-- Отрывок текста --
_____

Моя мать – Марина Цветаева — страница 38 из 39

«Мать мальчика». Мать мальчика Лелика, одинокая мать, брошенная отцом…

Ее белая комната, с ежедневно, до страсти, моемым полом, с особой, нечеловеческой страстью: в малярийные дни. Откроешь дверь и – в саду, т. е. в окне, в котором – яблоня, которое – яблоня, которую помню вечно-цветущей. Просто – райской. Кроватка. Плита, чище зеркала. К ней другие ходили за пирогами, я – за тайной – всего ее непонятно, неправдоподобно-простого существа. И с самотайной – себя. «Есть на свете, друг Горацио, вещи, которые и не снились мудрецам». Здесь Шекспир, конечно, о простых вещах говорит. «Мать мальчика» была именно такая «вещь», такой простоты – «вещь». Чего никто не понимал, кроме меня. (А она?)

Лицо Фленушки из «В лесах и на горах»… Отбушевавшая Фленушка. Бескровное лицо с прозрачно-голубыми – секундами непроницаемо-дочерна-синими глазами, ровно столько губ, сколько нужно для улыбки, – улыбка без губ.

Прямоносая, лицо молодой иконы…

…Верьте вяжущим вам фуфайки и няньчащим ваших детей!

Эти за вас – в огонь пойдут.

_____

-- Задания --
(A) Перечислите все имена людей и персонажей, упомянутые в отрывке о матери мальчика Лелика, не считая строки заголовка.
(B) Продолжите отрывок о матери мальчика Лелика после фразы «Эти за вас – в огонь пойдут».
Для работы с отрывком записи не понадобятся.

-- Исходные данные --
_____

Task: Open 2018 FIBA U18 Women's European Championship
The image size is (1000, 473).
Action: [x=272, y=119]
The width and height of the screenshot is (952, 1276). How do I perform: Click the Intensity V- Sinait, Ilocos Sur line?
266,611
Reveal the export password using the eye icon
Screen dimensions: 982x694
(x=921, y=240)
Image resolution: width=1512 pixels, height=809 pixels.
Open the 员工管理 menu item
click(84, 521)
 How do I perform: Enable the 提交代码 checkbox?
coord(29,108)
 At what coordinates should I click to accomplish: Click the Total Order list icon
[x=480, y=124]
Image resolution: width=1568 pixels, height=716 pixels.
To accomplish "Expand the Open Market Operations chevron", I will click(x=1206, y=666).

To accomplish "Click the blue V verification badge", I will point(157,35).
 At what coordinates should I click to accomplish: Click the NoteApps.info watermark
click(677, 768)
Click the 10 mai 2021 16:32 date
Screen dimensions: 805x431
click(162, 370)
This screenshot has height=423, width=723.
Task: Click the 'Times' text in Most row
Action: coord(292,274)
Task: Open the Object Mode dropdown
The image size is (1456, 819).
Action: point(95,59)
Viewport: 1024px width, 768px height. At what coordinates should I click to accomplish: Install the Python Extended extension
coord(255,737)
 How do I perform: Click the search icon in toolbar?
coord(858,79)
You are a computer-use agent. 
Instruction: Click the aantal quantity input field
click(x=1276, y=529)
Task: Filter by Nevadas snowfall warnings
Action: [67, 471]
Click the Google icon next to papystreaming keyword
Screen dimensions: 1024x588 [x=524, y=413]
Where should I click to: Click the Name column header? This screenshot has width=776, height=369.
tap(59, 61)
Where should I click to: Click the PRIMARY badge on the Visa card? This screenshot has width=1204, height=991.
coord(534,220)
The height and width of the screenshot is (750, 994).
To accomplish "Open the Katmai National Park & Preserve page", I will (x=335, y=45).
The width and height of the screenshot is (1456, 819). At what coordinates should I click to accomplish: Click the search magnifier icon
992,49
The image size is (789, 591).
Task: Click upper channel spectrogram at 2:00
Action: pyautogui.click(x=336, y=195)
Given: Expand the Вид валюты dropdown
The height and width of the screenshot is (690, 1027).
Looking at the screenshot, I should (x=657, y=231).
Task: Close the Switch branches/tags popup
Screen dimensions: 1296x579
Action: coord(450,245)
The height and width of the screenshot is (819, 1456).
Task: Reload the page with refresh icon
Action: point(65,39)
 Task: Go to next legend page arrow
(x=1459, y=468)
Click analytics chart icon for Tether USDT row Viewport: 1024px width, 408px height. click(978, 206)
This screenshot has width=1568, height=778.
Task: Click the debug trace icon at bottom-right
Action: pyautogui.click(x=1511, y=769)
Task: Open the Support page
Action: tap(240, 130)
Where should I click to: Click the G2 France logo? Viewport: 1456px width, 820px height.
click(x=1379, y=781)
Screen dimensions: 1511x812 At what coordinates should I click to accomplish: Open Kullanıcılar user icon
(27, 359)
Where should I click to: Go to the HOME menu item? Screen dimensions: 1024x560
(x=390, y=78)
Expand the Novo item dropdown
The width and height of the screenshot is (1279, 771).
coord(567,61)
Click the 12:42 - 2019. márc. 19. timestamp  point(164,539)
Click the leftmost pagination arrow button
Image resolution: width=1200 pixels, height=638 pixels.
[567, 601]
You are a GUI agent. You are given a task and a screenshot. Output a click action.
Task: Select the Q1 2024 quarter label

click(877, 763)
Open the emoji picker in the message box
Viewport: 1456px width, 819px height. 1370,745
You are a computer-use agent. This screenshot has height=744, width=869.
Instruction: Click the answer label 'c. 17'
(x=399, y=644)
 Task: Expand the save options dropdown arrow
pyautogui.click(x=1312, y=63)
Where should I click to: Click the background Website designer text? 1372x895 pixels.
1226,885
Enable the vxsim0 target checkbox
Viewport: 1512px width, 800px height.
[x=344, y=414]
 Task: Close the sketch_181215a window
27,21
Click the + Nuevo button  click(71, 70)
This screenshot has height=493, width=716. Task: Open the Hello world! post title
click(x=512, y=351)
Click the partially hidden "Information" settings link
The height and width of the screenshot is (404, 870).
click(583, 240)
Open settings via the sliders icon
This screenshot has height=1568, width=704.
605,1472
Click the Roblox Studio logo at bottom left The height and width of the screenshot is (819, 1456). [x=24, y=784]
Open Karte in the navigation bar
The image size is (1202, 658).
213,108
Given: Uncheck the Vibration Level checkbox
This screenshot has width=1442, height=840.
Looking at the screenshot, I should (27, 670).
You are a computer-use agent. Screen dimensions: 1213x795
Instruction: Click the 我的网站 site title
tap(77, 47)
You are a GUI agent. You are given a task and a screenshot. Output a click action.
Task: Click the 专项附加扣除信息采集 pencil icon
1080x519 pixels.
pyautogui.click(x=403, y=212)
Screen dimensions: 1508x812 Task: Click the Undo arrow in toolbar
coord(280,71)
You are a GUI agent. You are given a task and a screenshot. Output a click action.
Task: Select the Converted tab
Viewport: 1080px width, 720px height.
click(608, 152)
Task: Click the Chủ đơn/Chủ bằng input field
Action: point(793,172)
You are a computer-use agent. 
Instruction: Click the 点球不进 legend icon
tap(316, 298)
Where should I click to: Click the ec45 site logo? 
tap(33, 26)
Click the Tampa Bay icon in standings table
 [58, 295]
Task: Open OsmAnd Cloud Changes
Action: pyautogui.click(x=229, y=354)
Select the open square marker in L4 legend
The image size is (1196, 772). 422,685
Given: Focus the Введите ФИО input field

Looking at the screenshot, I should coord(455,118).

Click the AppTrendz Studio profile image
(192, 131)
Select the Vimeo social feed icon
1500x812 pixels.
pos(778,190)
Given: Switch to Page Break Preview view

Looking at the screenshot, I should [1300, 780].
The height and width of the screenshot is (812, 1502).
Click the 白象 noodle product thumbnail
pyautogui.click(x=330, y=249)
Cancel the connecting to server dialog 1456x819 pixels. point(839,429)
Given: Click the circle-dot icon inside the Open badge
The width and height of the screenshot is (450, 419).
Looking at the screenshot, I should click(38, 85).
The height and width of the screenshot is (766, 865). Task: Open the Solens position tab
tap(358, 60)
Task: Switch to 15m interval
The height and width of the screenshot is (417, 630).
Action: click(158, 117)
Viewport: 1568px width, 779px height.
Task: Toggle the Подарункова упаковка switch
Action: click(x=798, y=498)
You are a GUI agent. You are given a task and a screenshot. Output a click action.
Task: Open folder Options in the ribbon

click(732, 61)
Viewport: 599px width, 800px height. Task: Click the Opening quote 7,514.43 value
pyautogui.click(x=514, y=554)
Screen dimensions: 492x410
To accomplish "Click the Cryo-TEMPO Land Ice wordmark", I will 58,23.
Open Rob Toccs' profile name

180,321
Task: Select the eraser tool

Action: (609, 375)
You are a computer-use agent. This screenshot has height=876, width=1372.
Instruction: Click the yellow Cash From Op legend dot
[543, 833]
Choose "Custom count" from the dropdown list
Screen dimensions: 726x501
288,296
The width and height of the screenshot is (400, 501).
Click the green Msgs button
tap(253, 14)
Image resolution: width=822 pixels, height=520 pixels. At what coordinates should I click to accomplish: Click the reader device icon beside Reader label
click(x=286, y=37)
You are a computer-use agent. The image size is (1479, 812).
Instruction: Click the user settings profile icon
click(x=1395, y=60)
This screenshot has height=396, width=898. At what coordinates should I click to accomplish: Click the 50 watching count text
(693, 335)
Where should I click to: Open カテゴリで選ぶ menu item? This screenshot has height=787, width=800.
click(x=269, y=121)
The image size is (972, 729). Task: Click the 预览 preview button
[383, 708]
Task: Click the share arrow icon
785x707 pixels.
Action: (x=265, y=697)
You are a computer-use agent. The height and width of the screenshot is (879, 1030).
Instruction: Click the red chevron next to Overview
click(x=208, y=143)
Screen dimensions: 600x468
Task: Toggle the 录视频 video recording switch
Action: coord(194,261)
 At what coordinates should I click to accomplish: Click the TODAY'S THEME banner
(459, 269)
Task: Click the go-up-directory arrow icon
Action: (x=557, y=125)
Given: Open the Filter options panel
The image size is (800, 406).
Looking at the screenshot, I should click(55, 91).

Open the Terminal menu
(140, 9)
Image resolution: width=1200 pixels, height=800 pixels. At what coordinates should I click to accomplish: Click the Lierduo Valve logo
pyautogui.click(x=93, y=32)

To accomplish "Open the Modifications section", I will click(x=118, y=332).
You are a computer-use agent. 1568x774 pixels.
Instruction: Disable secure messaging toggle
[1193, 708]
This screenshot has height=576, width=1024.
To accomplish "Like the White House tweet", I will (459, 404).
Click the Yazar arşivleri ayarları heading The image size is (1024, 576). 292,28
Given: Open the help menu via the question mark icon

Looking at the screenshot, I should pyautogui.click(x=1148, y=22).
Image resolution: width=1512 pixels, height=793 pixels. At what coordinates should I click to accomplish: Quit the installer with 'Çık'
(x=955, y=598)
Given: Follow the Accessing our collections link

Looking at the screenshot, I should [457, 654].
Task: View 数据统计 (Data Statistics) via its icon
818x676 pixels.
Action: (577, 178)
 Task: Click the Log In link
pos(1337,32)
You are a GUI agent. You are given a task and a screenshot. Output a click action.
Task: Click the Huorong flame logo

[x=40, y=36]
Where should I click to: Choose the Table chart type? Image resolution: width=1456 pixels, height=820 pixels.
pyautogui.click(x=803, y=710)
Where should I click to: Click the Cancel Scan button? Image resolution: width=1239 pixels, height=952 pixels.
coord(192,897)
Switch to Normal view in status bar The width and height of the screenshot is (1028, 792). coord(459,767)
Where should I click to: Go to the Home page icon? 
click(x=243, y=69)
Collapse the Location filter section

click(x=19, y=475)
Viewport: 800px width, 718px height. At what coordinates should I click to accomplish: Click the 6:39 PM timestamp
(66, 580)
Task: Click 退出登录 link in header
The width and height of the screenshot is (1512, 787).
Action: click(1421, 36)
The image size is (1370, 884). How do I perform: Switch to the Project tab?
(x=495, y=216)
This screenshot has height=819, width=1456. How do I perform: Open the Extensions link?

_____

-- Ответы к заданиям --
(A) Лелик, Горацио, Шекспир, Фленушка.

(B)
…Это было воплощение тишины, уместности, физической умелости. Как дома пироги у нее возникали сами – без рук или только с помощью рук – и даже не рук, а нескольких (заклинательных, навстречу и по желанию вещи) движений – так и здесь:

Переложить ребенка, перестлать мне, не прикоснувшись ко мне, постель – руки сами, вещи сами, магический сон, тишина…

Не забыть – нет, не няню, доброго гения, фею здешних мест, Анну Антоновну Тескову. Приехавшую – с огромной довоенной, когда-то традиционной коробкой шоколадных конфет – в два ряда, без картона, без обмана. Седая, величественная… изнутри – царственная. Орлиный нос, как горный хребет между голубыми озерами по-настоящему спокойных глаз, седой венец волос… высокая шея, высокая грудь, все – высоко. Серое шелковое платье, конечно, единственное и не пожаленное для вшенорских грязей, ибо – первый сын!..»

«И, наконец, возвращаясь к первой ночи – к ночи с 1 на 2 февраля – Чешка-угольщица. Первая. Никогда не забуду, как выл огонь в печи, докрасна раскаленной. (Мальчик, как все мои дети, обскакал срок на две недели, – от чего, впрочем, как все мои дети, не был ни меньше, ни слабее, а еще наоборот крупнее и сильнее других – и нужна была теплица.)

Жара. Не сплю. Кажется, в первый раз в жизни – блаженствую. Непривычно-бело вокруг. Даже руки белые! Не сплю. Мой сын.

– О-о-о-о – угрожающе-торжествующе воет огонь, точно не в печи, а в самой мне…унося меня из самой меня дымоходом пищевода сквозь трубу шеи…

И торопливое сонное невнятное бормотание старухи – все на «ц» и на «эж» – чешки из той Богемии: Яна Жижки, Жорж Занд и «богемского хрусталя».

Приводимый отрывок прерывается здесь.